Director: Jim Cummings 2018

Contrary to the movie-macho man often portrayed on screen, figures that other men can look up to and aspire to be, or the down-trodden man struggling to find his way or broken by the world, Thunder Road is about your regular Joe who’s just had enough. Not like Michael Douglas in Falling Down which tilted into parody. Here the multi-talented actor, writer, director, editor and composer Jim Cummings plays a cop going through a divorce, struggles to connect with his teenage daughter, and he’s just lost his mother. The lack of control he feels over his life is starting to weigh on him, and in Thunder Road we see that journey unfold.

The film opens with what is my favourite performance of the year, and which audiences and the press have been going on about since the film’s premiere in 2018. Our character stands up to speak at his mother’s funeral. A eulogy, you’d think. But this is the least cinematic eulogy you’ll ever see. The character struggles to string together a sentence, overwhelmed with thoughts and regrets. As soon as he starts to speak, another thought enters his mind, and he tries to vocalise that one, each time more teary eyed. This isn’t movie crying, graceful and full of depth. This is real, jaw clenching, undignified emotion. He tries to play Bruce Springsteen’s “Thunder Road” on a small CD player but can’t get it to play, adding to the frustration and tragedy of the moment, that with that small gesture he won’t get to say goodbye to his mother the way he had planned. So, to the audience of mourners, he starts to describe the song instead… It is a hypnotic, engrossing and exhausting 10 minute scene shot in a single take. And it sets the tone for what’s to come over the next 80 minutes.

It’s the perfect film for today’s modern times. Having just emerged from a financial crisis, we’re now set for another. Job insecurity, rising drug addiction, and rampant isolation are all feeding into a collective depression. Jim’s character embodies the loss of faith in the world that many of us must be feeling right now, set in the context of a man in his 30s trying to put things right.

The tone is unique and refreshing. You’ll often want to laugh, sometimes out of humour, sometimes out of awkwardness, in that David Brent/Michael Scott kind of way. Whilst you’re trapped with this poor guy, you’d be excused for feeling embarrassed at some of the self-pity, giggling at the clumsiness and desperation, and eventually rooting for him.

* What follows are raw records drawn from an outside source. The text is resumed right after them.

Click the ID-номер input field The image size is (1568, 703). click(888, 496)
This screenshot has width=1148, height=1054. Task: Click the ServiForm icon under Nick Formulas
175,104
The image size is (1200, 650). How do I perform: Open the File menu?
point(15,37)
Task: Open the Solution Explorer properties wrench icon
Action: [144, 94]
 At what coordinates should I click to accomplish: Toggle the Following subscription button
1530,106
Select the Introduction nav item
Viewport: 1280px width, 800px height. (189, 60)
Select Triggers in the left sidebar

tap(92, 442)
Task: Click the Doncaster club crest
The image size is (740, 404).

Though the emotions Jim allows himself to run with don’t help either him or those around, they are sincere and authentic. Possibly cathartic but definitely a cry for help. Maybe this is the kind of portrait of vulnerability we need right now, for the many who are struggling not just with the day to day, with their jobs, their marriages, their parents and their children, and also with living up to the perception of what a man is. This is some of the best fun I’ve had watching a film. A humanistic indie tragic-comedy that has a bittersweetness you won’t quickly forget.